Is anyone else as prickled as I am when coming to the center spread of a New York Times supplement only to find a double-truck story? That’s the spread in this week’s “Sunday Review” that marches across eight columns of type and art from page 6 to page 7. It features a 10-panel cartoon about pasta and, below, some 3,000 words asking “Why Are There No People of Color in Children’s Books?”
My arms open wide to see the extent of this ocean of typography and art. If I start here in column one then how far is it to the end? Although I no longer commute, the “end” is usually the nose of the person sitting next to me.
As a former train and bus commuter I learned early on to open the Times vertically, then fold it vertically again. This minimizes the space I (the party of the first part) intrude on the personal space occupied by my fellow passenger (the party of the second part) sharing a bench seat. This courtesy is a small part of what helps everyone get along.

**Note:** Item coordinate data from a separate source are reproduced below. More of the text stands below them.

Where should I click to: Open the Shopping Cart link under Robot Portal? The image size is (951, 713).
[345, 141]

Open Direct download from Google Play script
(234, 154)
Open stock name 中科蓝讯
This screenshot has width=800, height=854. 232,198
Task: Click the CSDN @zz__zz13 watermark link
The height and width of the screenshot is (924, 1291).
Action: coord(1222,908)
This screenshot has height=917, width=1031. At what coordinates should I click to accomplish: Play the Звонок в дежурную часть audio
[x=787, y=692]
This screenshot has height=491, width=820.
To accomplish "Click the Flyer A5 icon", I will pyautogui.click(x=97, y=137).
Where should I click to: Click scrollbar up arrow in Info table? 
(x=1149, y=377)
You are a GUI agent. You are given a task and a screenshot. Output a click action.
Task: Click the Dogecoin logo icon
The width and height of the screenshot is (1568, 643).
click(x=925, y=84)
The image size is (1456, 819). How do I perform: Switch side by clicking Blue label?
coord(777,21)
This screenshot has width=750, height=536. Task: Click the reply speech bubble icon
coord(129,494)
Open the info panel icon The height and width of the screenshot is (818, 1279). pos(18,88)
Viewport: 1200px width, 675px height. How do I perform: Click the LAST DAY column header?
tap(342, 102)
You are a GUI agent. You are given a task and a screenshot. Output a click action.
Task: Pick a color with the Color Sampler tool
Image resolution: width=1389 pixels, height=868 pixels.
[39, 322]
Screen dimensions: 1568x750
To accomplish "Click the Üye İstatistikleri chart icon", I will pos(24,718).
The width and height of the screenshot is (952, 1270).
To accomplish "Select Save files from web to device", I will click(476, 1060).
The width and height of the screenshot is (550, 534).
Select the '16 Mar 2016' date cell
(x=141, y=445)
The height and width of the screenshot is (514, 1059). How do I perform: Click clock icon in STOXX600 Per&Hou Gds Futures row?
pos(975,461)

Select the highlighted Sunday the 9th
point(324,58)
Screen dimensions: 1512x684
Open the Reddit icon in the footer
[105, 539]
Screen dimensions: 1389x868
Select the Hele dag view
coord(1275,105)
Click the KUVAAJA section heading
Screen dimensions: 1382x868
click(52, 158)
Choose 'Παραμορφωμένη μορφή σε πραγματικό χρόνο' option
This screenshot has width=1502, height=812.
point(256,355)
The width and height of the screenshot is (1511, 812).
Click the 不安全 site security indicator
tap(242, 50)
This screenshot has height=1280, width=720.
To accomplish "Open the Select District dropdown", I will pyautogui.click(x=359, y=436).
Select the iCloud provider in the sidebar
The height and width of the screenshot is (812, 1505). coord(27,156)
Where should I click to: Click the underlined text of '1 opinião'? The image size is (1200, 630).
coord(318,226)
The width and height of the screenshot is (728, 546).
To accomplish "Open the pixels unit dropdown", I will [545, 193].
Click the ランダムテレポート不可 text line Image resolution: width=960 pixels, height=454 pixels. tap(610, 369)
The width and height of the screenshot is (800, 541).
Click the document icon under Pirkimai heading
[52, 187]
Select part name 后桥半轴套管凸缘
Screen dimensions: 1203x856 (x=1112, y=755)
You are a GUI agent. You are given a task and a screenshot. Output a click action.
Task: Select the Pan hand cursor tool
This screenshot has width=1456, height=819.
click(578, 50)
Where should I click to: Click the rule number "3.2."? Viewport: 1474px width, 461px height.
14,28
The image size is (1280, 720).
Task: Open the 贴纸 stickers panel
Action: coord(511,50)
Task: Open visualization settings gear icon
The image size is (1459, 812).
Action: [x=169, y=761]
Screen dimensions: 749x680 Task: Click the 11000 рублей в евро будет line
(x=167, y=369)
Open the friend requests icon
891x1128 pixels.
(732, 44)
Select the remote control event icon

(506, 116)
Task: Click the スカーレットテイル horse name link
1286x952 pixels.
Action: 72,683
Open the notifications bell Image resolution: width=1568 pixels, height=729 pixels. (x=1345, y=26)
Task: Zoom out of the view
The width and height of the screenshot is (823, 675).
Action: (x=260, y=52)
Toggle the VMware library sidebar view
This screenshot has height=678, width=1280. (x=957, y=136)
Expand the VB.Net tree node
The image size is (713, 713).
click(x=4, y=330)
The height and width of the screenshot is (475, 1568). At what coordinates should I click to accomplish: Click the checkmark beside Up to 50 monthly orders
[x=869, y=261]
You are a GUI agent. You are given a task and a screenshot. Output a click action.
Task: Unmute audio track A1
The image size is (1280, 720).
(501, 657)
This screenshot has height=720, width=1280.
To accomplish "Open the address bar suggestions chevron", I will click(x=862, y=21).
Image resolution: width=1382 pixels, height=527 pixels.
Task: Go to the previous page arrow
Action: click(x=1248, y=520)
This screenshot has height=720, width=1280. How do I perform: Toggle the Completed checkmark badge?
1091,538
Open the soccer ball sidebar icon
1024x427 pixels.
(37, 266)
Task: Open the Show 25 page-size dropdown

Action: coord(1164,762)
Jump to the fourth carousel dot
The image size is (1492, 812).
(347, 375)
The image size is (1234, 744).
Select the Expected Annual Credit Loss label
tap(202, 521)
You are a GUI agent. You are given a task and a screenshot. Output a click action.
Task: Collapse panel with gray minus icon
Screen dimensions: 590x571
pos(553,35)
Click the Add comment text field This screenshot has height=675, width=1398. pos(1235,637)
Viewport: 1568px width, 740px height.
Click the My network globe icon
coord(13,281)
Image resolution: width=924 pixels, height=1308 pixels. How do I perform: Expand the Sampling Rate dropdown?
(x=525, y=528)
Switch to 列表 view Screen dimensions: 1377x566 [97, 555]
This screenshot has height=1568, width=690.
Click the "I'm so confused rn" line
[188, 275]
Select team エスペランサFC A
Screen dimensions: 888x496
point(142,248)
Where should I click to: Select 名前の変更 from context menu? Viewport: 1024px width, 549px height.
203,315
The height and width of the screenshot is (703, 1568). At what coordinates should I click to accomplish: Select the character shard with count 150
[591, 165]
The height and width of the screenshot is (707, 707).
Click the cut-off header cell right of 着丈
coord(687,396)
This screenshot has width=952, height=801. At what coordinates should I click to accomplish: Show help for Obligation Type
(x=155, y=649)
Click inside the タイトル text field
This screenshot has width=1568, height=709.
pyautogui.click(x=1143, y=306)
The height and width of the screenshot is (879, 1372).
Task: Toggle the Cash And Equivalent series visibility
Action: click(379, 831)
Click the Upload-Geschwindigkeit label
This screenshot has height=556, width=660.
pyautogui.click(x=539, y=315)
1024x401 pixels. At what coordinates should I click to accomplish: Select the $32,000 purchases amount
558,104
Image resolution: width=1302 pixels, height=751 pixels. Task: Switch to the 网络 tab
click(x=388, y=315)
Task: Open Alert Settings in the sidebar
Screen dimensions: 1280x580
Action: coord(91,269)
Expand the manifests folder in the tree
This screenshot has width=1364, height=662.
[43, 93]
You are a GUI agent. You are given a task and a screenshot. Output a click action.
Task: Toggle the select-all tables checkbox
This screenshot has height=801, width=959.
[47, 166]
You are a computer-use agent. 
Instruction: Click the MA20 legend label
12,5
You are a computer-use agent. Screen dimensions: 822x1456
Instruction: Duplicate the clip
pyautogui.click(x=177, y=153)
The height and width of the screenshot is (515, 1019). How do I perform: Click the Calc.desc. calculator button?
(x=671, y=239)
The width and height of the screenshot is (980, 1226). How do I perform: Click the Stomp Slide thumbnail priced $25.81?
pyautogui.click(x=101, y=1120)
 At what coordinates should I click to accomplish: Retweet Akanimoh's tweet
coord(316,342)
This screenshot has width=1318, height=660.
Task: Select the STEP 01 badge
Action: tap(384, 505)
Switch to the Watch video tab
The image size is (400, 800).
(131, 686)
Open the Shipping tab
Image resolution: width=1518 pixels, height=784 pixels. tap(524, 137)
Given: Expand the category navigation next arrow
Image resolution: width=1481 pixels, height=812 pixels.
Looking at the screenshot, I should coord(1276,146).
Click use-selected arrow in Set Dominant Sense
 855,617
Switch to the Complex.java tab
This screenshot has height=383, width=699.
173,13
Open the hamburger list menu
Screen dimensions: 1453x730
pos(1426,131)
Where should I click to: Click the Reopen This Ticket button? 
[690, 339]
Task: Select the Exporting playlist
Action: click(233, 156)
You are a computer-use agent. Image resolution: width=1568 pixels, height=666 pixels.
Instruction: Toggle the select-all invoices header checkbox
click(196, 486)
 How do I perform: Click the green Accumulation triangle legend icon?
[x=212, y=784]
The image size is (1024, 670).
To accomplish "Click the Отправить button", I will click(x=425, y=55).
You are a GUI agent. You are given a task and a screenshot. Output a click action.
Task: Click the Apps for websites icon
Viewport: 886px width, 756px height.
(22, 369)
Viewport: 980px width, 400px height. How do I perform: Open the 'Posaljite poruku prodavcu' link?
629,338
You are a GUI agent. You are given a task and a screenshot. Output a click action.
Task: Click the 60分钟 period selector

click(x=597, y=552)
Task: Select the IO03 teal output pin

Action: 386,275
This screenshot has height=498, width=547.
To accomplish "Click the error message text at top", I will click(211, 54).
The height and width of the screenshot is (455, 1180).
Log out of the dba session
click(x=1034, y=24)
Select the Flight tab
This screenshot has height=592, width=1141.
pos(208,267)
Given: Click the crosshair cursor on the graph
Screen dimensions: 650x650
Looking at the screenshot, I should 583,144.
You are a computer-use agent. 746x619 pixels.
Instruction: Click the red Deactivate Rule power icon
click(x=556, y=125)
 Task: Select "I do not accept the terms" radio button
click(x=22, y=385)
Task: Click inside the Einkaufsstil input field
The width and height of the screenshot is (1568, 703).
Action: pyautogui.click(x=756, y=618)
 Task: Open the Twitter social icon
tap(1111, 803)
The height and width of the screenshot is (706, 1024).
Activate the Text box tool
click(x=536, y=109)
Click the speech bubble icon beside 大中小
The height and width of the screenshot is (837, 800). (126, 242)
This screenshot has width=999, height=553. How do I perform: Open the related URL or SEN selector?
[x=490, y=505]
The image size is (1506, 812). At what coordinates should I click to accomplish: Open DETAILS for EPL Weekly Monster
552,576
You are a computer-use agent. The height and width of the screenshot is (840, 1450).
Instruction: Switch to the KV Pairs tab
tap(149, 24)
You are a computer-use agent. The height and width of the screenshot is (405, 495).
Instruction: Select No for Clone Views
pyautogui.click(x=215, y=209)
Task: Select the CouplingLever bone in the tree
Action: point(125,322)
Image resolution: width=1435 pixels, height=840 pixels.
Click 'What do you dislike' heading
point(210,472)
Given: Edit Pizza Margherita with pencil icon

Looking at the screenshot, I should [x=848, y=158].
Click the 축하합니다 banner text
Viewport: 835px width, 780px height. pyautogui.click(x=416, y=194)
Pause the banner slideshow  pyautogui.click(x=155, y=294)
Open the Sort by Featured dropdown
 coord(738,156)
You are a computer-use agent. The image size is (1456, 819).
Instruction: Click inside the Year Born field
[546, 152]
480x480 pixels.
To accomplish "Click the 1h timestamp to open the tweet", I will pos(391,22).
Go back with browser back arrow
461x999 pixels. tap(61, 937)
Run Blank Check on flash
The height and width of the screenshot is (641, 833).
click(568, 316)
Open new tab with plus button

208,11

Why do the art directors — perhaps copy editors — do this? Simply because they can. These are the same people that fill a page with black ink and drop out the type in white making it impossible to read. They’re the same Look-at-Me designers who run boxes of insignificant blurbs in 6- or 8-point type. When I see these sections I know it’s time to stop, take off my glasses and squint to find some 50-word colloquy on current opinion.
“Simply because they can” is not a defensible approach to design, layout or publishing. Or keeping peace with the fellow passengers in your life.